What to do
From the entries below, report only the number of lines that contain the word "screenshot".

Data shown

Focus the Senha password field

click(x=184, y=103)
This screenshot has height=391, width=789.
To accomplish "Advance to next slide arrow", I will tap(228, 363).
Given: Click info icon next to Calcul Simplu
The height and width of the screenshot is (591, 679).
* * *
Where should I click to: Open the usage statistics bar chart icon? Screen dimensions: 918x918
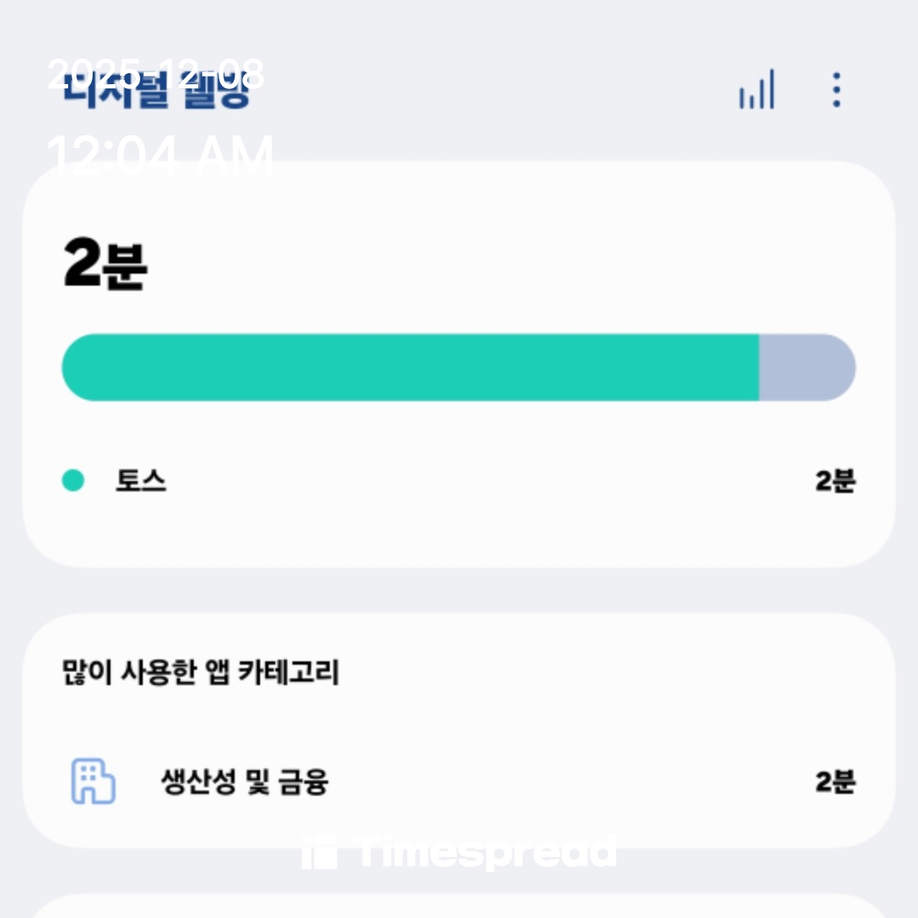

Solution to this exercise
2